Keywords: exercise; fat oxidation; isoprostanes; nutrition; oxidative stress.

Conflict of interest statement

The authors declare no conflict of interest. The funders had no role in the design of the study; in the collection, analyses, or interpretation of data; in the writing of the manuscript, or in the decision to publish the results.

Figures

Figure 1
Figure 1
Schematic overview of cycle testing sessions using wattage from an example participant. The 5-min intervals were performed at intensities equivalent to 60%, 80%, and 100% of their ventilatory threshold (VT 60, VT80, VT100, respectively), and 20% of the difference between the ventilatory threshold and peak power (Wmax, VTΔ20), followed by a 3-min cool down at 100 W. The 3-min intervals included a lead-in of 1 min at 100 W and 1 min at 150 W, followed by intervals 1–3 at 80% of Wmax, and intervals 4–6 performed as maximal efforts.
Figure 2
Figure 2
Influence of pre-exercise nutrition interventions on heart rate (HR, (A)), cycling gross efficiency (B), rating of perceived exertion (RPE, (C)), respiratory exchange ratio (RER, (D)), fat oxidation (E), and carbohydrate (CHO) oxidation (F) during submaximal cycling. Significant differences CARB vs. FASTED († p < 0.05, †† p < 0.01, ††† p < 0.001), significant differences CARB vs. PROTEIN (# p < 0.05, ## p < 0.01), significant differences FASTED vs. PROTEIN (** p < 0.01, *** p < 0.001). Error bars represent 95% confidence intervals of the model-estimated mean.
Figure 3
Figure 3
Individual data points showing correlations between each individual’s relative exercise intensity as a percentage of VO2peak and respiratory exchange ratio (RER) during submaximal exercise, separated by treatment. Significant effects are found for treatment (p < 0.001) and intensity (p < 0.001). Trend line is based on model-estimated values.
Figure 4
Figure 4
Influence of pre-exercise nutrition interventions on mean power during three all-out 3-min efforts (A), rating of perceived exertion (RPE, B), lactate (C), and heart rate (HR, D) during high-intensity interval training.
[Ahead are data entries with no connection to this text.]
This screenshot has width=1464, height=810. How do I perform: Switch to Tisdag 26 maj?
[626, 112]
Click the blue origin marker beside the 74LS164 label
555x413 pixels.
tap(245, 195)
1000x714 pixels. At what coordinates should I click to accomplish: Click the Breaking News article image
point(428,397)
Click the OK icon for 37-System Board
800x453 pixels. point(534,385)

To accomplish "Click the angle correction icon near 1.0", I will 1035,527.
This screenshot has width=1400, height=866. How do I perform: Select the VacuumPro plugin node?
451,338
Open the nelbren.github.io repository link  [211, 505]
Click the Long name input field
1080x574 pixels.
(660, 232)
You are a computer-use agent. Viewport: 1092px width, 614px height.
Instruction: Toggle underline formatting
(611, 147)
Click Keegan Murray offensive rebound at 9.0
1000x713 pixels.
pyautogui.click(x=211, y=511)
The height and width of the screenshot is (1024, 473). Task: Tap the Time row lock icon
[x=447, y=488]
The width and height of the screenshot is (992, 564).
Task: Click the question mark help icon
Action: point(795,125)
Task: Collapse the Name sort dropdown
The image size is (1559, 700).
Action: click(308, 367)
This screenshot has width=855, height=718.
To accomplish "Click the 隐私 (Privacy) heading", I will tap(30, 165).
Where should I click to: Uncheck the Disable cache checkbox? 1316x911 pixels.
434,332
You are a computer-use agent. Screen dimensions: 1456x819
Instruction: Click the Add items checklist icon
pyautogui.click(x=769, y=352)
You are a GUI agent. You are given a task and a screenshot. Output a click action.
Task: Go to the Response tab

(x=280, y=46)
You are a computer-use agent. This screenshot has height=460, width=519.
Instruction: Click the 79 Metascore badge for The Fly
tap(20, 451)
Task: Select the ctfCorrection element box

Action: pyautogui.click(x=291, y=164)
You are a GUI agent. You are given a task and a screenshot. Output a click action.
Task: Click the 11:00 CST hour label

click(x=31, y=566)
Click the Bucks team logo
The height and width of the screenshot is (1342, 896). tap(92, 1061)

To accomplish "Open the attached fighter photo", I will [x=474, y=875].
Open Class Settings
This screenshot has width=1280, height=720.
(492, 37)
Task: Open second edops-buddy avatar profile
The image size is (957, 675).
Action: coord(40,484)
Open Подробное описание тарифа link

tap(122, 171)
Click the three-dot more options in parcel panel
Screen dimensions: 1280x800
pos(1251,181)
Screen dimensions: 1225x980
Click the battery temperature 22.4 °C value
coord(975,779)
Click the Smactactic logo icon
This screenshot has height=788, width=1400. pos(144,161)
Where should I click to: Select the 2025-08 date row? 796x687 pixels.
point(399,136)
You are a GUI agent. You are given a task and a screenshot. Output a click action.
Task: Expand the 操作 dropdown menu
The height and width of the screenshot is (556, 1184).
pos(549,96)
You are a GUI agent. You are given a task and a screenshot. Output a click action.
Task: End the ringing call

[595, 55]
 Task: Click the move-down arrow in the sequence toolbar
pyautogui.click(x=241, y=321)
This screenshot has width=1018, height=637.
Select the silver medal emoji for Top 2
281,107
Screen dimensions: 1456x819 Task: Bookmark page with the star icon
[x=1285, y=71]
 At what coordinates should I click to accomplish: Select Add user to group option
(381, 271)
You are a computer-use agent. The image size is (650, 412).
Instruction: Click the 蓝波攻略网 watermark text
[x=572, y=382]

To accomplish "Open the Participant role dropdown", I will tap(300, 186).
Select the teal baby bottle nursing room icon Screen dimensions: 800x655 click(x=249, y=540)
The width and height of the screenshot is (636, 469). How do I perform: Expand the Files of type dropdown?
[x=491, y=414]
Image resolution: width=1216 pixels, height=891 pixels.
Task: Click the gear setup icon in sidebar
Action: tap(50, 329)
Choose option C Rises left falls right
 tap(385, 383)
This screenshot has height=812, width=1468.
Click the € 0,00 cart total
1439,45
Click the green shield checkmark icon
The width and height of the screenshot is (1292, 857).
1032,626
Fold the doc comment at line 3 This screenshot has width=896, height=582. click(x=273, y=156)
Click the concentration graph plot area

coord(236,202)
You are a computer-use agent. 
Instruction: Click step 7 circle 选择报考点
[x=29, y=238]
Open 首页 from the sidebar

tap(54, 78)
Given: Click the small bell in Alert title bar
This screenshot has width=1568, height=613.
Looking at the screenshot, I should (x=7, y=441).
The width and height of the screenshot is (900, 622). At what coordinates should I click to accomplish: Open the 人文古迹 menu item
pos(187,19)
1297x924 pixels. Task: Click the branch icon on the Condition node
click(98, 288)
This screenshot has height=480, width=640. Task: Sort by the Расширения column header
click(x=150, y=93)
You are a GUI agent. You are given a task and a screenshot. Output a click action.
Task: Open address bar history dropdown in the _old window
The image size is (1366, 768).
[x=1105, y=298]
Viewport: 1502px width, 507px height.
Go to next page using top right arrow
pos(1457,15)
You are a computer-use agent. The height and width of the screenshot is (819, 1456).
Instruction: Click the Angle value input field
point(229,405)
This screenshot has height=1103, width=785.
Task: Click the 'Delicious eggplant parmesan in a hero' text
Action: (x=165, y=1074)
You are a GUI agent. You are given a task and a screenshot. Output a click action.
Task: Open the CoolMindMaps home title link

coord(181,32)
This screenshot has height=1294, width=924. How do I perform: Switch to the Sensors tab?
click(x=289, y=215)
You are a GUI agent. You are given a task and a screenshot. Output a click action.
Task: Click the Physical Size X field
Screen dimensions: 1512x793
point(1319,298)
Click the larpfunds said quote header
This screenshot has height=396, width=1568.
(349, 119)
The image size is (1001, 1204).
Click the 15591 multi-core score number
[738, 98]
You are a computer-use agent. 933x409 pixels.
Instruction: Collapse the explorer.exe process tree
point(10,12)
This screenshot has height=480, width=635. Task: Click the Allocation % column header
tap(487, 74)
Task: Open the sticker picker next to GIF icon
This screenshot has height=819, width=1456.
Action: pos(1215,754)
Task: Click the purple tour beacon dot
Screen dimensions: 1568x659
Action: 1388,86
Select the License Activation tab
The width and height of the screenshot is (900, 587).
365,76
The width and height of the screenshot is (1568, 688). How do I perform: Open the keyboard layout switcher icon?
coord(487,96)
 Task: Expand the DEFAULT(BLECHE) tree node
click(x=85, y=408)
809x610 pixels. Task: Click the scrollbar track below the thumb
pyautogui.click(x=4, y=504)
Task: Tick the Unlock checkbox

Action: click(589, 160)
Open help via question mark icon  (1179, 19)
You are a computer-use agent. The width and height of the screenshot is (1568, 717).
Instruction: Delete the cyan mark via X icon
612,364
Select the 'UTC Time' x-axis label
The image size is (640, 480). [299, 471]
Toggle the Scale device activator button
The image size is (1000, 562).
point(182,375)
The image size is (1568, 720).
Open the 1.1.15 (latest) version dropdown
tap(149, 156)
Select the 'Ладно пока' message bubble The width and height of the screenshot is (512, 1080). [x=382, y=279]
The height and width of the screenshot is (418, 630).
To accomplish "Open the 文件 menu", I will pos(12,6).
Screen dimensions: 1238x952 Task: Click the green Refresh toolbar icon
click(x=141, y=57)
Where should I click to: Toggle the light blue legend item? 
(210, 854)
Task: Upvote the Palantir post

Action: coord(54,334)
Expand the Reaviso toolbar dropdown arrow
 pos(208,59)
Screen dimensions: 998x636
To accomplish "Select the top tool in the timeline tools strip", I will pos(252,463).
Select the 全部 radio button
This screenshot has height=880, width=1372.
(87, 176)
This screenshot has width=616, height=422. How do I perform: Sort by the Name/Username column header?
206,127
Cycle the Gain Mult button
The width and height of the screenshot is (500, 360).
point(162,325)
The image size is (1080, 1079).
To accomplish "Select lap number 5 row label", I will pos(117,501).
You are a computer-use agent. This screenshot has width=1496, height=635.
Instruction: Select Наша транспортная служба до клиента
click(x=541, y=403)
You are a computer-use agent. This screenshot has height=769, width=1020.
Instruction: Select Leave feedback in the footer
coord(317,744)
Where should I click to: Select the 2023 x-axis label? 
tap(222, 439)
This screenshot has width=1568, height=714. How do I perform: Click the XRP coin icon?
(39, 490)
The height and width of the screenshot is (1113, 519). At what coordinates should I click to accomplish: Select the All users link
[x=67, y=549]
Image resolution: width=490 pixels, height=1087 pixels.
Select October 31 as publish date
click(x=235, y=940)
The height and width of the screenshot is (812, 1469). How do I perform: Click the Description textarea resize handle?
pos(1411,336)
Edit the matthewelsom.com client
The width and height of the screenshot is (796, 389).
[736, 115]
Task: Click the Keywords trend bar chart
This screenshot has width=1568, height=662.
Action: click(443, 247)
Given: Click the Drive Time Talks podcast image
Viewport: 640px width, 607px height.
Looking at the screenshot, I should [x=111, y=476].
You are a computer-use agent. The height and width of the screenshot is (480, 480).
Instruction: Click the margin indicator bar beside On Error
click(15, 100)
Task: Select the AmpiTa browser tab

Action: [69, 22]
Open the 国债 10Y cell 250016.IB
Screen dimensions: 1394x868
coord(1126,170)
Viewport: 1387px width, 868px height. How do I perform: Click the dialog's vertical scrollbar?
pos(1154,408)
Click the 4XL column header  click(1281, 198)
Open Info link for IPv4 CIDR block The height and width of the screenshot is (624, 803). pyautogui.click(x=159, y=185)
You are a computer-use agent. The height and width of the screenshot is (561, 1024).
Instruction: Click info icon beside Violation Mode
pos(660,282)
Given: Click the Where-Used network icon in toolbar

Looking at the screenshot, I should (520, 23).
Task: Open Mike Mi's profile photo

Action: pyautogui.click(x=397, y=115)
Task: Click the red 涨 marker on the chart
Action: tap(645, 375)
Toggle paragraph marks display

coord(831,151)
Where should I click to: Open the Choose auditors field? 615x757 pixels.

In (A) individual data points are shown with solid lines representing means and numeric values reflecting mean ± SD. In (BD), error bars represent 95% confidence intervals of the model-estimated mean. ** Significant differences for FASTED vs. PROTEIN (p < 0.01).
Figure 5
Figure 5
Urinary F2-Isprostane percent change (pre to post-exercise, (A)), and subjective levels of hunger (B) and gut discomfort (C) before and after exercise using a visual analog scale (VAS). All measurements at ‘pre’ were taken upon arrival to the lab in the overnight-fasted state, before being provided any nutrition treatment. In (A) individual data points are shown with solid lines representing means and the numeric values reflecting mean ± SD. In (B,C) error bars represent 95% confidence intervals of the model-estimated mean. π significant effect of time (p < 0.001), significant effects of treatment (# PROTEIN vs. CARB, p = 0.012, * PROTEIN vs. FASTED, p = 0.032) at the post time point. For (A), n = 12 for Carbohydrate, n = 12 for Fasted, and n = 11 for Protein.